Hi,
I am trying to train a question answering dataset similar to SQuAD setting. I managed to preprocess the sequence in each example such that each example is split into multiple samples to be able to fit in max_length of BERT using sliding window approach and pad each sequence if needed to max_length=384 and used the default collate_fn. I load the dataset using Dataset class. my get_item method looks as following
# tokenize sequence and find start and end position after tokenization and match concepts to tokens
tokenized_example, concepts_ids, lengths = self.prepare_train_features(self.data[index], self.wikidata_concepts[index])
#convert to tensor
all_input_ids = torch.tensor(tokenized_example['input_ids'], dtype=torch.long)
print("input ids ", all_input_ids)
all_input_mask = torch.tensor(tokenized_example['attention_mask'], dtype=torch.long)
print("input mask ", all_input_mask.shape)
all_segment_ids = torch.tensor(tokenized_example['token_type_ids'], dtype=torch.long)
print("segment ids ", all_segment_ids.shape)

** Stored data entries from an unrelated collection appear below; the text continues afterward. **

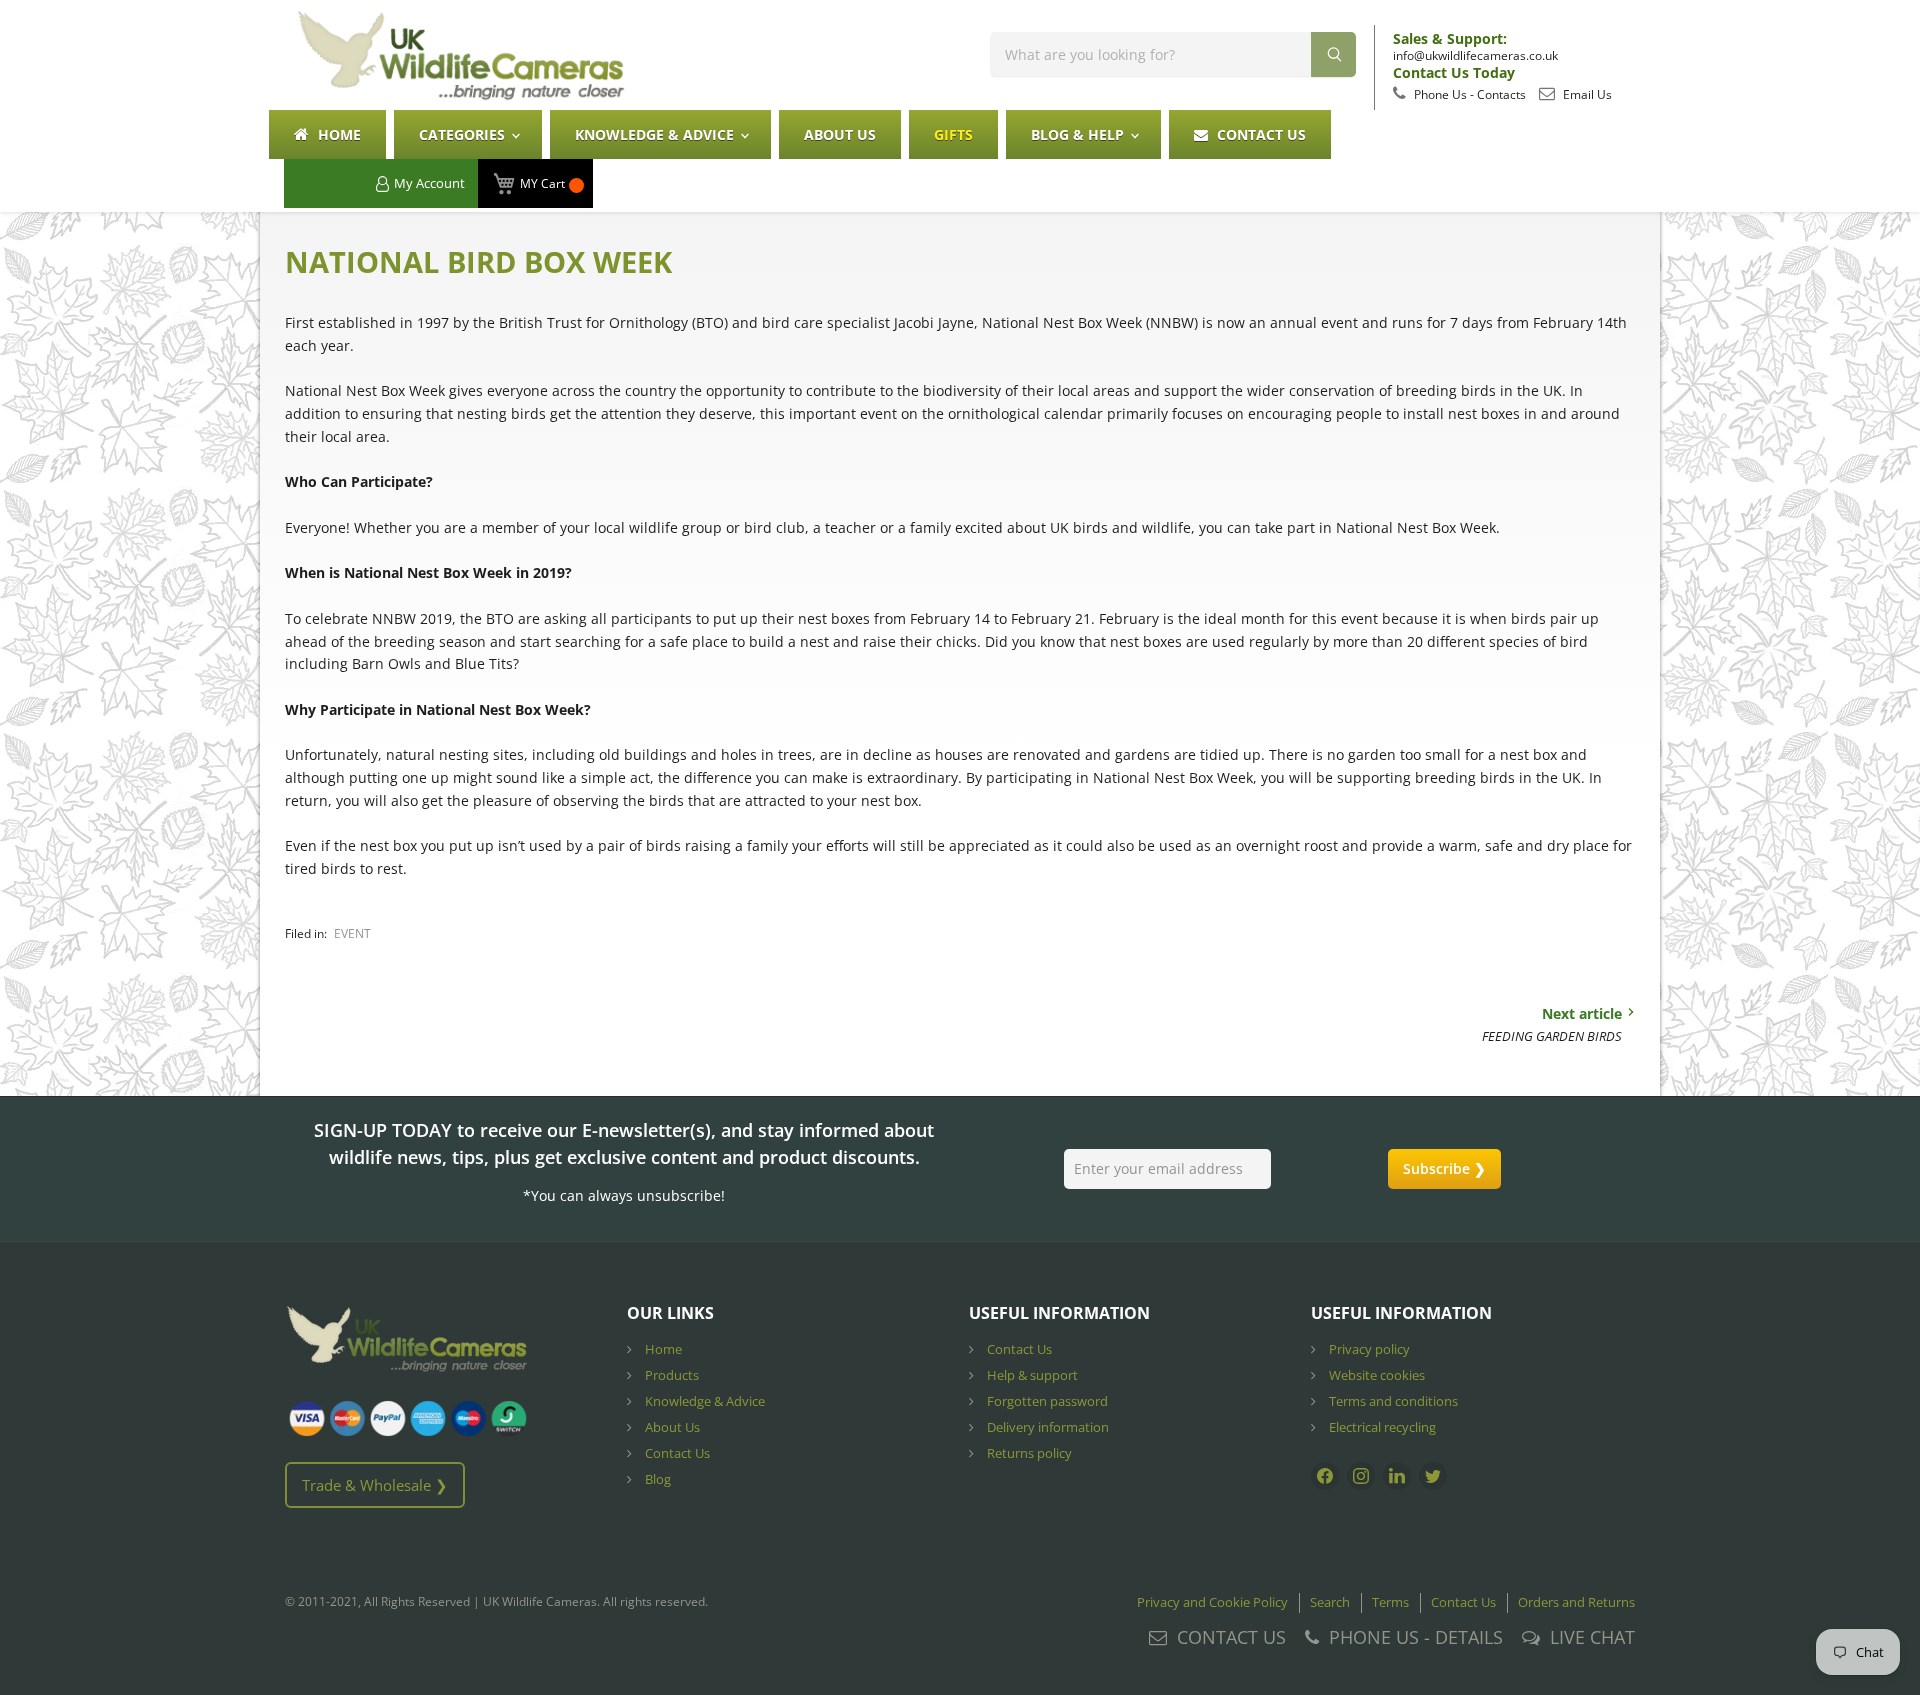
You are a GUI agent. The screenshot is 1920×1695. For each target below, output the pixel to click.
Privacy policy (1368, 1349)
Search (1330, 1602)
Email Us (1586, 94)
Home (337, 134)
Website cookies (1375, 1375)
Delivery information (1046, 1427)
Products (670, 1375)
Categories (464, 134)
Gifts (953, 134)
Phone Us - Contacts (1468, 94)
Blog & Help (1079, 134)
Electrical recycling (1381, 1427)
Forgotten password (1046, 1401)
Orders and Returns (1576, 1602)
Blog (656, 1479)
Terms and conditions (1392, 1401)
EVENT (352, 933)
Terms (1390, 1602)
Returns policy (1028, 1453)
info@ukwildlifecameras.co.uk (1475, 55)
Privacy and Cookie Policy (1212, 1602)
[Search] (1333, 54)
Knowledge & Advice (656, 134)
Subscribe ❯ (1444, 1168)
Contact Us (1259, 134)
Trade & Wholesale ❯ (375, 1485)
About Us (840, 134)
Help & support (1031, 1375)
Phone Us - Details (1416, 1637)
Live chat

#all_cls_index = torch.tensor([f.cls_index for f in tokenized_example], dtype=torch.long)
#all_p_mask = torch.tensor([f.p_mask for f in tokenized_example], dtype=torch.float)
all_start_positions = torch.tensor( tokenized_example['start_positions'], dtype=torch.long)
all_end_positions = torch.tensor(tokenized_example['end_positions'], dtype=torch.long)
print("all_start_positions ", all_start_positions.shape)
all_concepts_ids = torch.tensor( concepts_ids, dtype=torch.long)
all_lengths = torch.tensor( lengths, dtype=torch.long)
print("concepts ", all_concepts_ids.shape)
so the shape of my tensors depends on the sequence length of the example if it’s less than 384 the shape will be:
input ids torch.Size([1, 384])
input mask torch.Size([1, 384])
segment ids torch.Size([1, 384])
all_start_positions torch.Size([1])
concepts torch.Size([1, 384, 20])
but if the example consists of multiple sequences the first dim change to be 2,3 or any number depend on the length.
when I load the data I received error message which is obvious due to different size of first dim. I need to treat each sample from the long sequence as one example in the batch but I don’t know how to do it. I really appreciate any hint.